Le futur gouvernement pourra tout à fait agir par ordonnances. Mais rien n’obligera Emmanuel Macron à les signer. Après tout, durant la première cohabitation, François Mitterrand a refusé de signer des ordonnances portant sur des privatisations, le découpage des circonscriptions électorales ou l’aménagement du temps de travail. Mais ce pouvoir de nuisance a été limité, Jacques Chirac les faisant repasser par un projet de loi, ce que sa majorité absolue lui permettait aisément. Mais cette fois ci, aucun bord ne disposera de cet atout…

François Mitterrand a refusé de signer des ordonnances prises par Jacques Chirac. Mais ce dernier a pu les transformer en projet de loi et les faire voter par des députés acquis à sa cause. Ce ne sera plus possible vu la configuration de l’Assemblée nationale...

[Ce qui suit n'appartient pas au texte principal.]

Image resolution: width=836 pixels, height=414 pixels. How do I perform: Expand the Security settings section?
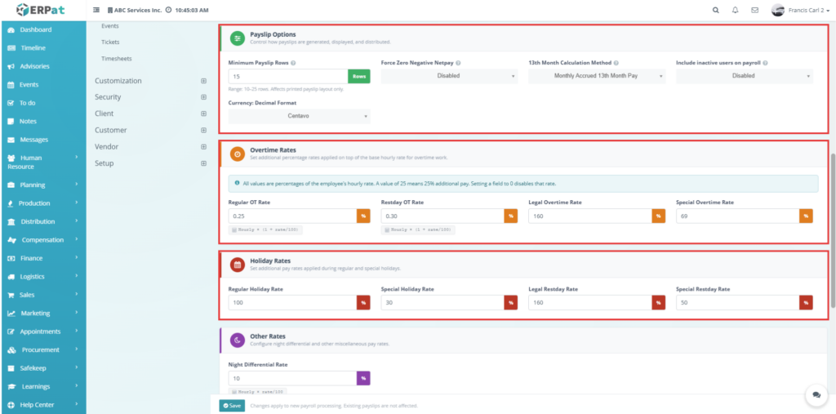[x=203, y=97]
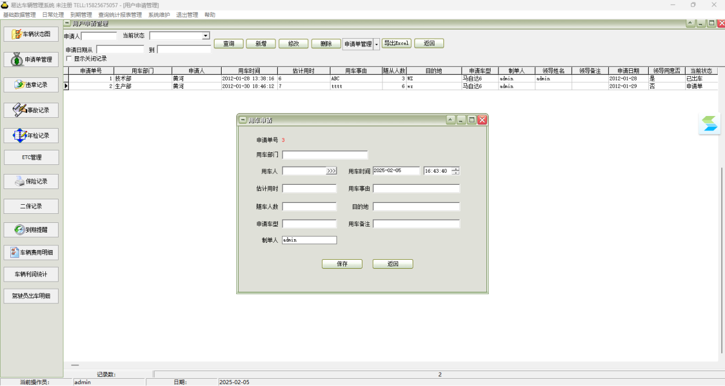Open 年检记录 annual inspection records
Screen dimensions: 725x386
[31, 135]
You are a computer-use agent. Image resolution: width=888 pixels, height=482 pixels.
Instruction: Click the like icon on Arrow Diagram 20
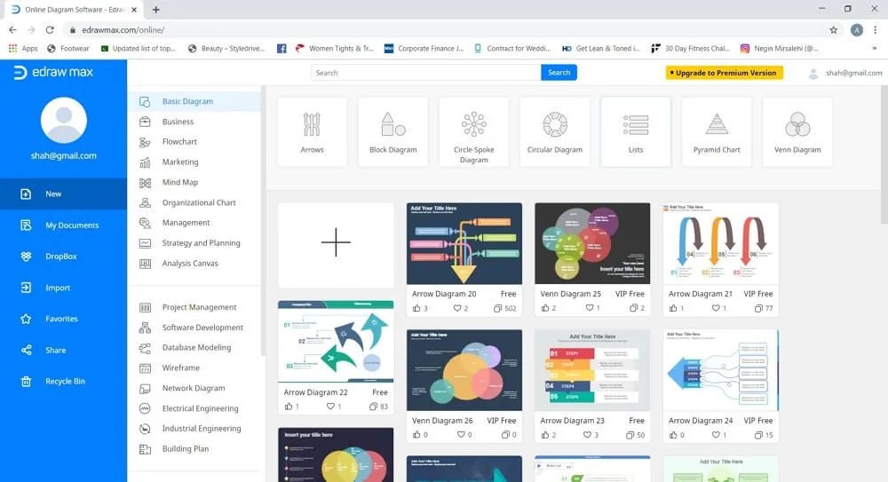click(416, 308)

Que se passera-t-il si la France est ingouvernable ?

Si la France est ingouvernable du fait de trois blocs refusant tout accord, que peut-il se passer ? Le président peut choisir de dissoudre à nouveau l’Assemblée nationale mais il faudrait que la cohabitation ait tenu au moins un an. Une démission volontaire de la part d’Emmanuel Macron serait un moyen différent de faire du peuple l’arbitre du litige avec la tenue d’une élection présidentielle anticipée.

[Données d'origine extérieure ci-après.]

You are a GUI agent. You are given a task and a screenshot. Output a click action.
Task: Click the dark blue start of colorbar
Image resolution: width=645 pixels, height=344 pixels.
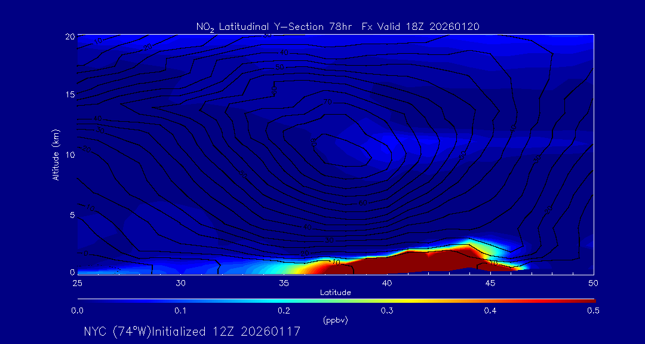click(x=82, y=300)
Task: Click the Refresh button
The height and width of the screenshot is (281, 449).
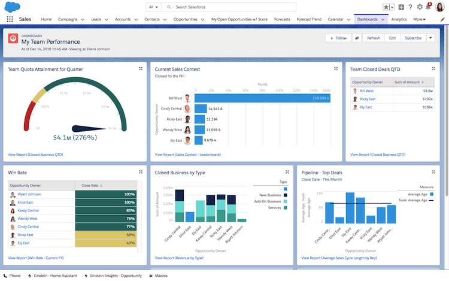Action: tap(374, 38)
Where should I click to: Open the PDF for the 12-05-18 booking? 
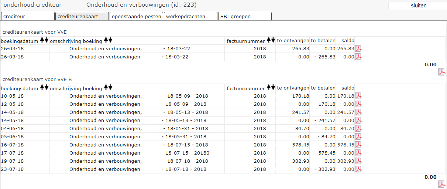(358, 104)
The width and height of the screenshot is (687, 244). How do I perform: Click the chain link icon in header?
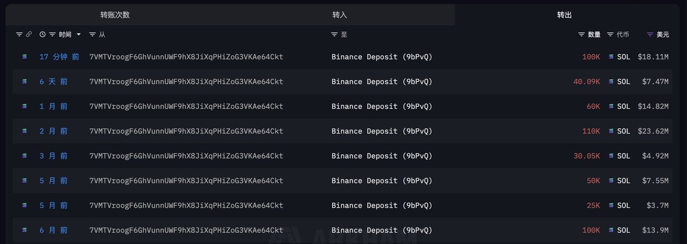pos(29,34)
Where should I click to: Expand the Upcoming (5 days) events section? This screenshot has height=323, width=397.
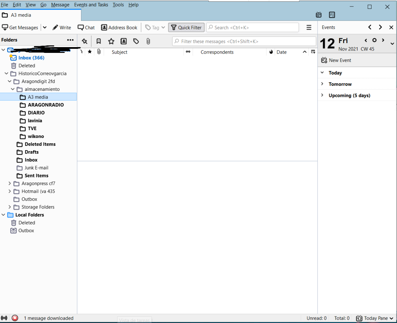pyautogui.click(x=322, y=95)
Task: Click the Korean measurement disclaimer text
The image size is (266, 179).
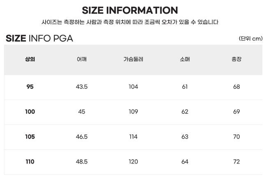Action: coord(130,22)
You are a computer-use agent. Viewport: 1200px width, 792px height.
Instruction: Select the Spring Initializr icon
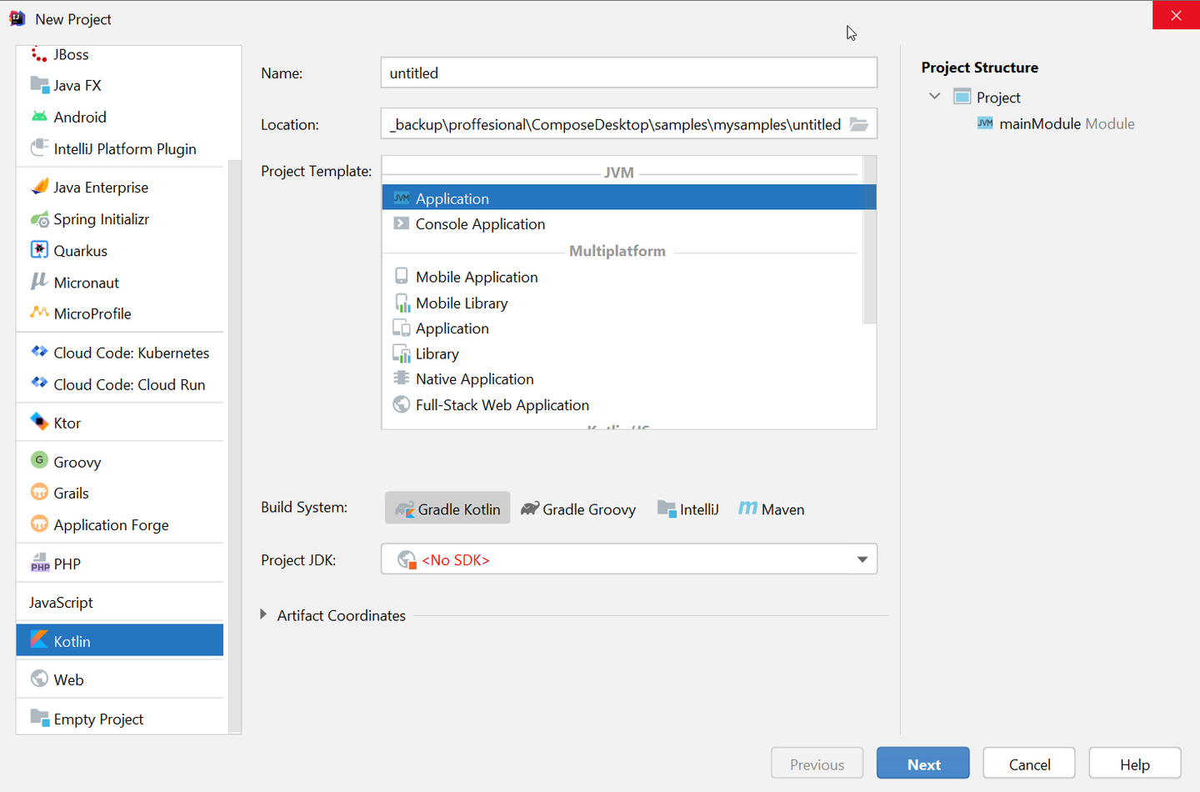click(39, 219)
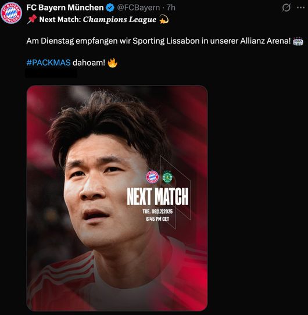This screenshot has height=315, width=308.
Task: Click the Sporting Lissabon tweet sentence
Action: tap(159, 41)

Le Parlement pourra agir avec l’enclenchement d’une procédure de destitution prévue dans l’article 68. Jamais allé jusqu’à son terme, ce mécanisme prévoit que le président de la République peut être destitué en cas "de manquement [...] manifestement incompatible" avec son mandat. Termes très imprécis. Le rapport remis par la commission du statut pénal du chef de l’État en 2002 présidé par le juriste Pierre Avril esquissait les raisons pouvant mener à la destitution du chef de l’État, citant "l’utilisation manifestement abusive de prérogatives constitutionnelles aboutissant au blocage des institutions comme les refus cumulés de promulguer les lois, de convoquer le Conseil des ministres, etc." Cette procédure étant très encadrée, le résultat dépendrait beaucoup de la bonne volonté du Sénat, l’Assemblée nationale pouvant reconnaître la proposition de résolution recevable, voire la voter.